I am not relying on it for the passage of the Bill. I was referring to the issue raised by my hon. Friend the Member for Epping Forest, who last week, on behalf of the Political and Constitutional Reform Committee, raised some potential scenarios with which she was uncomfortable. I believe, and the Government believe, that those scenarios are indeed, as my hon. Friend says, theoretical, and extremely unlikely to happen. My point is that if a Prime Minister behaved unconstitutionally in such a theoretical and extremely unlikely way, a mechanism that already exists would be invoked. However, the Government contend—and I agree with my hon. Friend on this—that both sets of circumstances are highly unlikely. It is our contention that the eventuality to which my hon. Friend has referred would not be necessary, because a Prime Minister would not behave in a way that stretched constitutional convention to breaking point.
I must say that this is the second very worrying route the Minister has gone down. He is saying that if the Prime Minister were to behave unconstitutionally, the monarch would act.

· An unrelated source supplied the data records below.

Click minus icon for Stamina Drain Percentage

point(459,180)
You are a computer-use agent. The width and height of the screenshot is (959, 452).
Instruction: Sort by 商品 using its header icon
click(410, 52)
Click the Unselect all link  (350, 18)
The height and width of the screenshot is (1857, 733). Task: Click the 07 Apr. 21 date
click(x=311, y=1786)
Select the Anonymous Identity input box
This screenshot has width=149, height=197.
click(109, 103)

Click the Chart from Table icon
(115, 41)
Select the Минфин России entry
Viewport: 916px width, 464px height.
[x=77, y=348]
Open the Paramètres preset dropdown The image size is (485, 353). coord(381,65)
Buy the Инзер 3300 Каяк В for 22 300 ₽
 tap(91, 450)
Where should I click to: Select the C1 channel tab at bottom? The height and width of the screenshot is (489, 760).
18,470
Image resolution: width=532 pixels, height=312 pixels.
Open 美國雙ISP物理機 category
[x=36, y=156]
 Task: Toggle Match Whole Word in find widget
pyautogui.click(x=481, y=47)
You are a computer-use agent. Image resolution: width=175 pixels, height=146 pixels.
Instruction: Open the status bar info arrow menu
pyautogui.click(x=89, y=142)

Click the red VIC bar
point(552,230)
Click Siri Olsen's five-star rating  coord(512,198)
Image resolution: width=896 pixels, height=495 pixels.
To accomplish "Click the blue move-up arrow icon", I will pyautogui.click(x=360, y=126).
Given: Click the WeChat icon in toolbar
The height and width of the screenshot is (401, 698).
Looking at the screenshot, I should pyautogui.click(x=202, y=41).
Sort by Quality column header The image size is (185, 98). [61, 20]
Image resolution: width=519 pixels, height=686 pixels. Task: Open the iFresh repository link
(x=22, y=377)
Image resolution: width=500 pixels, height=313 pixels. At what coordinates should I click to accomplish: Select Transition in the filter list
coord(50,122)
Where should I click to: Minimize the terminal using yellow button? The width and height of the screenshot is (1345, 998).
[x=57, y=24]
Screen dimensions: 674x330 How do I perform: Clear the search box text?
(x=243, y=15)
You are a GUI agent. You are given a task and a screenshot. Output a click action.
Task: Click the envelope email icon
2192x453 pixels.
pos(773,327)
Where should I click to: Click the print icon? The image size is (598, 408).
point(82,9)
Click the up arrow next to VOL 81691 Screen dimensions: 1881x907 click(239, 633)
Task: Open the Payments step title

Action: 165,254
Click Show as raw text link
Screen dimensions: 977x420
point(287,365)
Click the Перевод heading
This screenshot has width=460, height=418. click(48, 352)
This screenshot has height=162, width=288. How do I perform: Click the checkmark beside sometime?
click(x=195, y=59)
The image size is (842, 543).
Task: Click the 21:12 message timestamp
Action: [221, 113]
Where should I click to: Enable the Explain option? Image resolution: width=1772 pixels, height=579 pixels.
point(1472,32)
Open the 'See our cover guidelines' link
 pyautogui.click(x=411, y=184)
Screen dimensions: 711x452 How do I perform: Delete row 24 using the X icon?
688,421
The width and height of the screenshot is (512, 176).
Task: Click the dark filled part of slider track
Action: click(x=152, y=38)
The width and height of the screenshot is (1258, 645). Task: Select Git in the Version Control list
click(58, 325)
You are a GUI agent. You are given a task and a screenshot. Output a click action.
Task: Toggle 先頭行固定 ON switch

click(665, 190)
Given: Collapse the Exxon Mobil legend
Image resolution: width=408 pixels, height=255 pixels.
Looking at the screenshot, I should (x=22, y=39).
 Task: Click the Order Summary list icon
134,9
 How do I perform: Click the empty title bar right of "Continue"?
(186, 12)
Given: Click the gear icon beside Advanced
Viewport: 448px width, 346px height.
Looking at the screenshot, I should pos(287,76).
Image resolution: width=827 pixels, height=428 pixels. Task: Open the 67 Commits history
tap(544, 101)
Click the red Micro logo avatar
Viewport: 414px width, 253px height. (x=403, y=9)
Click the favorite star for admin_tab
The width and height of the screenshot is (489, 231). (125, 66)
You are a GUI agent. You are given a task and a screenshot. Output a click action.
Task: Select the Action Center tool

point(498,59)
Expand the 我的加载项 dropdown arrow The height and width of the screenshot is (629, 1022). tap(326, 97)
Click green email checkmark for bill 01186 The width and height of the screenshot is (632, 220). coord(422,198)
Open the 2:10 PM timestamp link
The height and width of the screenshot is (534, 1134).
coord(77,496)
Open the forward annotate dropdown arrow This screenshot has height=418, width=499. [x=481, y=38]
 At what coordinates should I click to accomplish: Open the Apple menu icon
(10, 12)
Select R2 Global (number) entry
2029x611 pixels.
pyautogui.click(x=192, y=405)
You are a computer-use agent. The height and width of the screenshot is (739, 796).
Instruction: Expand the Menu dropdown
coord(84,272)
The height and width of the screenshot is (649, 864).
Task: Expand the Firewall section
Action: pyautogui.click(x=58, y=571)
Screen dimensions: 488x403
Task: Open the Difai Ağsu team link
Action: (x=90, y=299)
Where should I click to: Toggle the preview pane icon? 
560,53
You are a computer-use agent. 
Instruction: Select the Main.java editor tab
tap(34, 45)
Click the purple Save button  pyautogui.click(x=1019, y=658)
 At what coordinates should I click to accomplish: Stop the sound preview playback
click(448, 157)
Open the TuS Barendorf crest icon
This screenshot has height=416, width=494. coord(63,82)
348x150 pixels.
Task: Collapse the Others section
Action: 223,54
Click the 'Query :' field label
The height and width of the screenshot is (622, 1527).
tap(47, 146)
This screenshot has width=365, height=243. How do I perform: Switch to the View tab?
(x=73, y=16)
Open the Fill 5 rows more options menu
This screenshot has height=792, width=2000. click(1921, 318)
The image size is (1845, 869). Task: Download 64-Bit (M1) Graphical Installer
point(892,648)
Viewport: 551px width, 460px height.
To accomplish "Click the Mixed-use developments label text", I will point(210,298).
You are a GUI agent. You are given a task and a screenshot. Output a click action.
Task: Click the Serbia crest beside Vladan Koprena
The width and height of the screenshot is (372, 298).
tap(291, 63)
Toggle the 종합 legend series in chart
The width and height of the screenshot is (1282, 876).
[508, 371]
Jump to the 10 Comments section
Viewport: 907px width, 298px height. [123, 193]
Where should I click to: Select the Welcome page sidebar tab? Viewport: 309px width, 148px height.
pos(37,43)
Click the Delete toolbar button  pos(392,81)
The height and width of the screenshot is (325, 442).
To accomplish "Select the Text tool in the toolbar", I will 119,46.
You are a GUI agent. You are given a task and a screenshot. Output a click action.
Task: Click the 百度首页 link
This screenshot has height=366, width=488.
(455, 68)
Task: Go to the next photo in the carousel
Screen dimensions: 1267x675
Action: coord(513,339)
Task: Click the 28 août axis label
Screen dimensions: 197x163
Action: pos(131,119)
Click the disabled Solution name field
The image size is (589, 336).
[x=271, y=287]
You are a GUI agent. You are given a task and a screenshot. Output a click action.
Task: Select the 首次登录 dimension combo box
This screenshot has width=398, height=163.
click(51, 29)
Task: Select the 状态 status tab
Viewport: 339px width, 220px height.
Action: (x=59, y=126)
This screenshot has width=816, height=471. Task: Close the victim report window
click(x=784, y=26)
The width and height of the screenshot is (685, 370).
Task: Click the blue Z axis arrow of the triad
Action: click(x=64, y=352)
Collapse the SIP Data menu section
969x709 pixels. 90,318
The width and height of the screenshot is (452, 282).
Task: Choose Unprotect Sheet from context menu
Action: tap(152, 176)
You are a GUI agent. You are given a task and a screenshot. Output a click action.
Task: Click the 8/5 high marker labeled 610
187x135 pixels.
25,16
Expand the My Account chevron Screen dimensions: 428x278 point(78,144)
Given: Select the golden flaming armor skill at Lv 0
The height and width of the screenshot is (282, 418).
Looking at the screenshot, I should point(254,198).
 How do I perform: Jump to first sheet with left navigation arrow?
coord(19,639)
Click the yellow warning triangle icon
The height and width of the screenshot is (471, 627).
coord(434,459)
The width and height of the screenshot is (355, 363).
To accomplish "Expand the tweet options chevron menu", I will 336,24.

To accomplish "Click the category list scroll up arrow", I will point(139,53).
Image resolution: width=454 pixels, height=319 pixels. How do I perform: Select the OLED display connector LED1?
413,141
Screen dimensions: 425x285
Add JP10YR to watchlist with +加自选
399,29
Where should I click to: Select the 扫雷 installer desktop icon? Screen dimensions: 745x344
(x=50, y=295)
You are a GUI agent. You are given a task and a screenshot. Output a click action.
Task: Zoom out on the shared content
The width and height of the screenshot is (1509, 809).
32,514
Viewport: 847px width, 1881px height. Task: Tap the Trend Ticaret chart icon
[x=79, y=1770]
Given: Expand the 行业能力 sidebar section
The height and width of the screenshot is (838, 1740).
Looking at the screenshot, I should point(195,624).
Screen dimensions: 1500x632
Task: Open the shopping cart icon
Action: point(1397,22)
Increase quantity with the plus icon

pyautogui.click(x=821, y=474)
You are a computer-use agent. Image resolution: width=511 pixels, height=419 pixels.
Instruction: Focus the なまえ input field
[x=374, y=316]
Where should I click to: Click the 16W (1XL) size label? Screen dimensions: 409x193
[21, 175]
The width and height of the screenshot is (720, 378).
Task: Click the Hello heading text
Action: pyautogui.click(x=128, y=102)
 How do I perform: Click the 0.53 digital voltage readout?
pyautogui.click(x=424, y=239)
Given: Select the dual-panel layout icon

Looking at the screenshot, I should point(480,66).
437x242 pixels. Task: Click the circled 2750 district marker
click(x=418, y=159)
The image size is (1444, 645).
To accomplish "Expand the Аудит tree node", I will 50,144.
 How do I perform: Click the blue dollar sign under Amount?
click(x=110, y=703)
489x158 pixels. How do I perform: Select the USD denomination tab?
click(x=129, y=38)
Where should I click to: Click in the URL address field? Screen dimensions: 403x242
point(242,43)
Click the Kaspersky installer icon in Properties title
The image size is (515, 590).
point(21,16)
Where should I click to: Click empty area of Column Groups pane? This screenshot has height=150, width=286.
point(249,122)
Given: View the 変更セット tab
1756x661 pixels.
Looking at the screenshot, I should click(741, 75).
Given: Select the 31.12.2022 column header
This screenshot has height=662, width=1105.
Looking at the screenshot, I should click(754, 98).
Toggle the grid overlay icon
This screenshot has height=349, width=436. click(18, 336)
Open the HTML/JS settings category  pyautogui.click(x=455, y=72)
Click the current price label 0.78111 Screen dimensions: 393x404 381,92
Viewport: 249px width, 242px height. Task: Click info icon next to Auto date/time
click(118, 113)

How would the monarch know whether the Prime Minister had acted constitutionally or unconstitutionally?
I am not setting out anything that is groundbreaking; this is the position that exists now. I agree with my hon. Friend the Member for North East Somerset (Jacob Rees-Mogg) that there would have to be an extraordinary set of circumstances; indeed, I said as much. I did so because I was referring to a point my hon. Friend the Member for Epping Forest made last week in raising some concerns of the Select Committee’s concerns. My view is that those concerns are not well founded because the events they address are extremely unlikely to happen and are only really theoretical in nature, but there is a response to them if they were to happen.
Will my hon. Friend reassure the Committee that it is the Government’s intention to fulfil their duty and that of Parliament to protect the Crown from being put in a position where the monarch would ever have to make such an important constitutional decision?
I think it would help the Committee if the Minister could cite an academic paper, some judicial text or something else that bears out this notion that Her Majesty the Queen would interfere in politics in the way he is suggesting she would. Can he quote anything?
The position is that Her Majesty the Queen appoints Prime Ministers and the ultimate constitutional long-stop is that if a Prime Minister behaves in a way that is outwith the constitutional position, the monarch can dismiss the Prime Minister—but that is the long-stop constitutional safeguard in our system.
Let us be absolutely clear: as I understand it, the Minister is saying that if the Prime Minister were “unconstitutionally”—to borrow the Minister’s word—to engineer a motion of no confidence in himself, for instance by tabling a motion of confidence in himself and urging his supporters to abstain, the monarch would sack him.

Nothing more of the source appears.